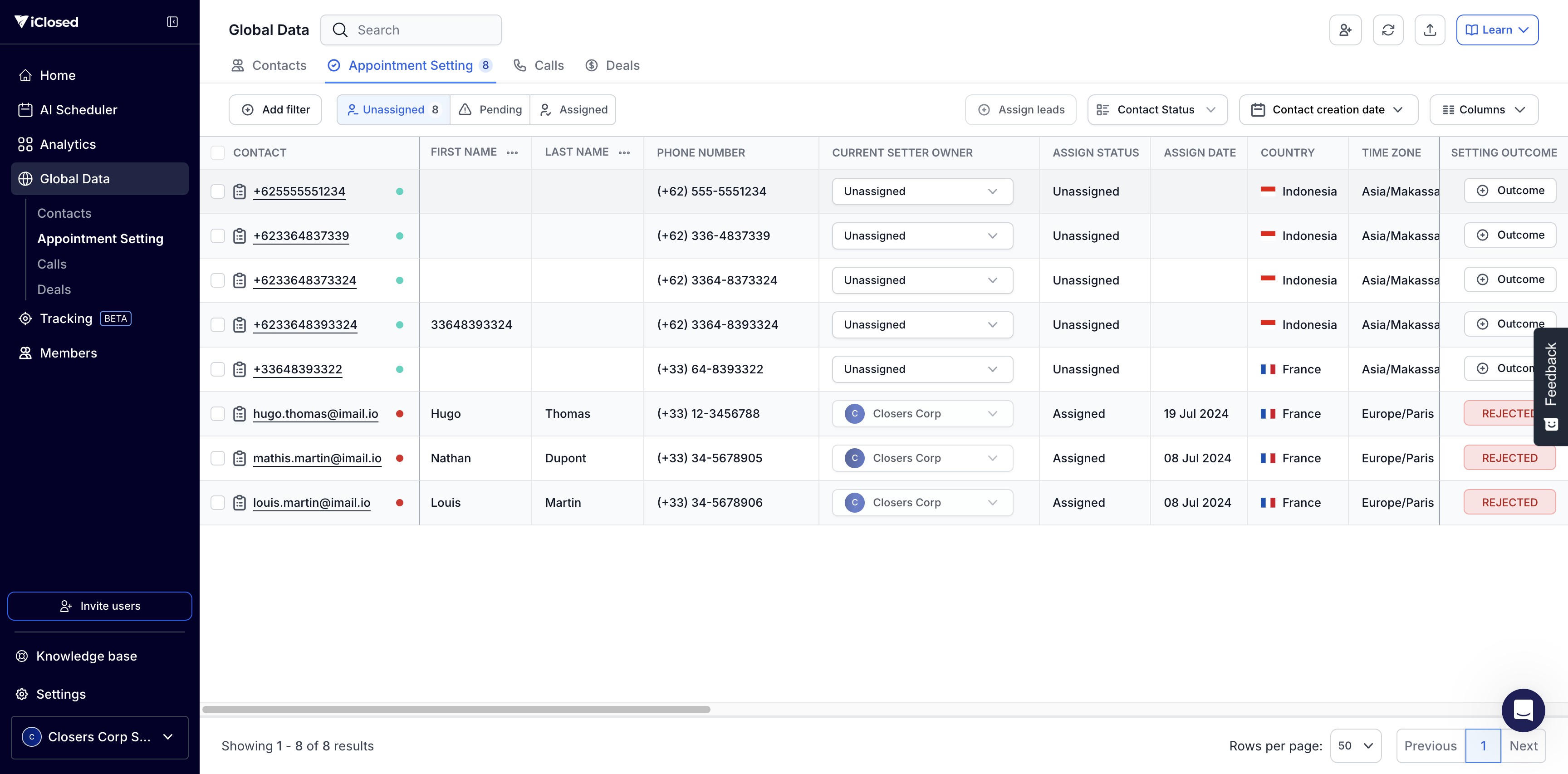
Task: Click the add contact icon button
Action: click(1345, 30)
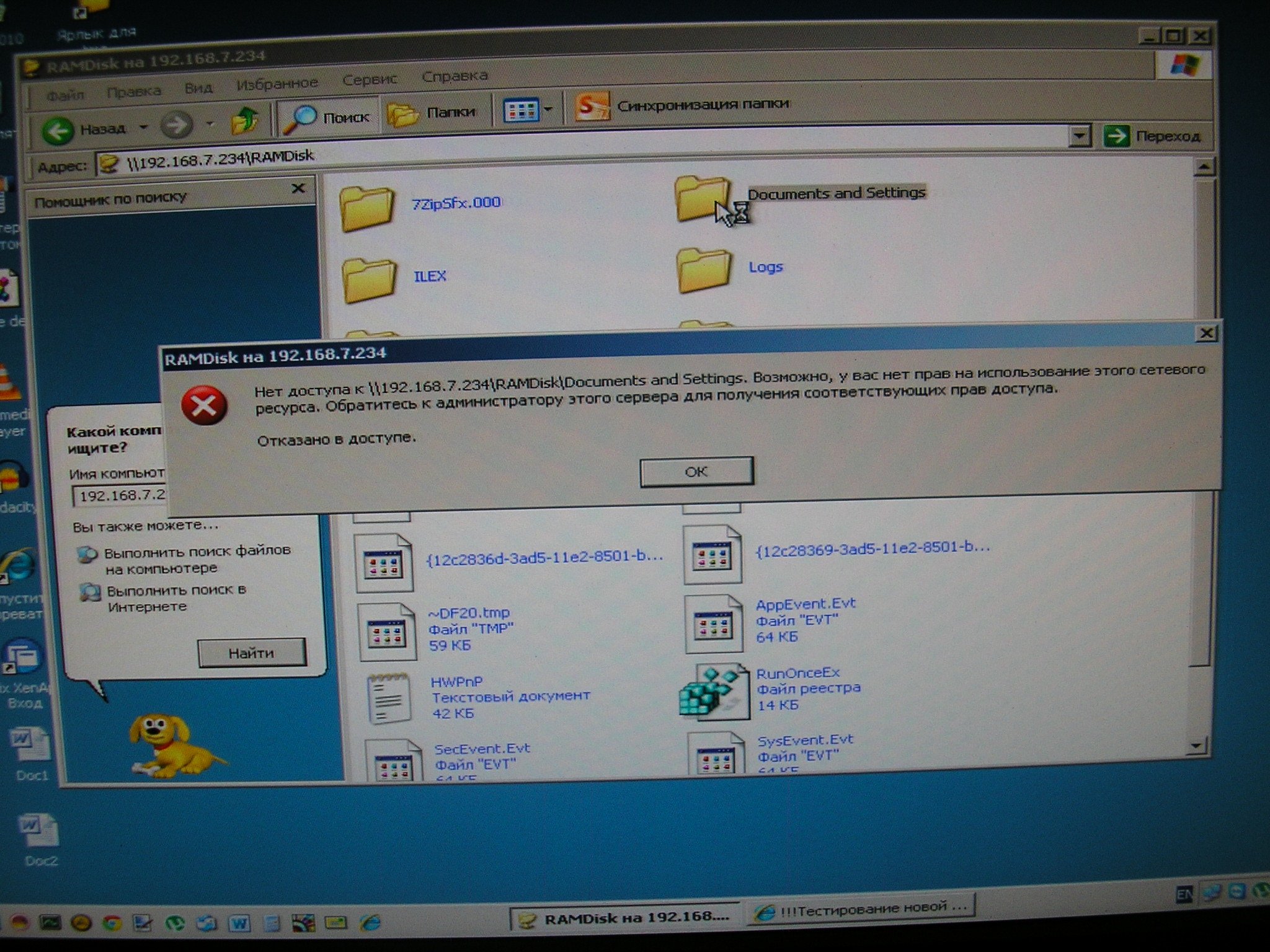Expand the address bar dropdown list
The height and width of the screenshot is (952, 1270).
click(1080, 136)
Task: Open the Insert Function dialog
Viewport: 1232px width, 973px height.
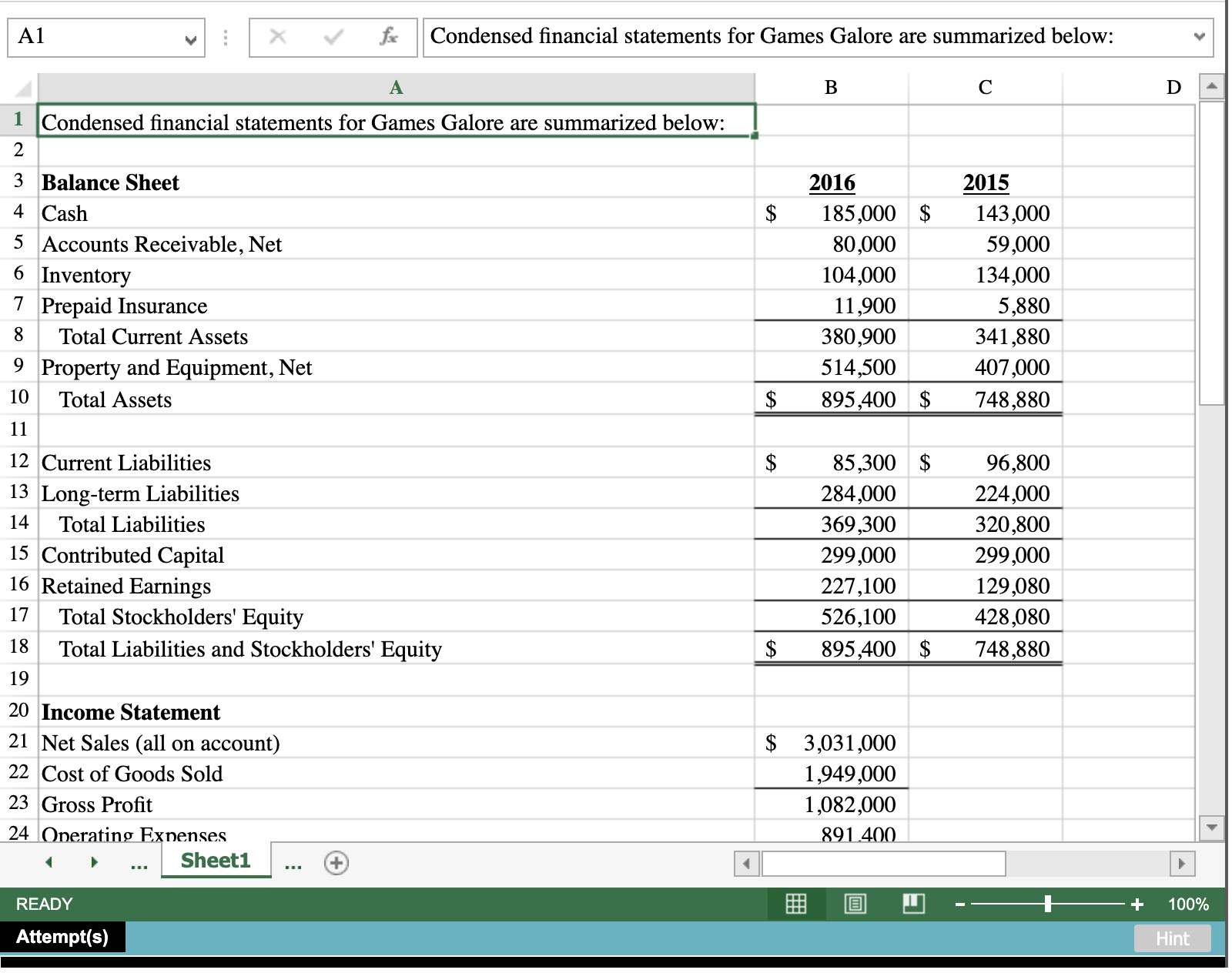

══════

> Exercise brief: Only the lines from the line with "Task: Open the Insert Function dialog" through the final line of the material belong in the answer, copied exactly and without pictures.

> The answer:
Task: Open the Insert Function dialog
Viewport: 1232px width, 973px height.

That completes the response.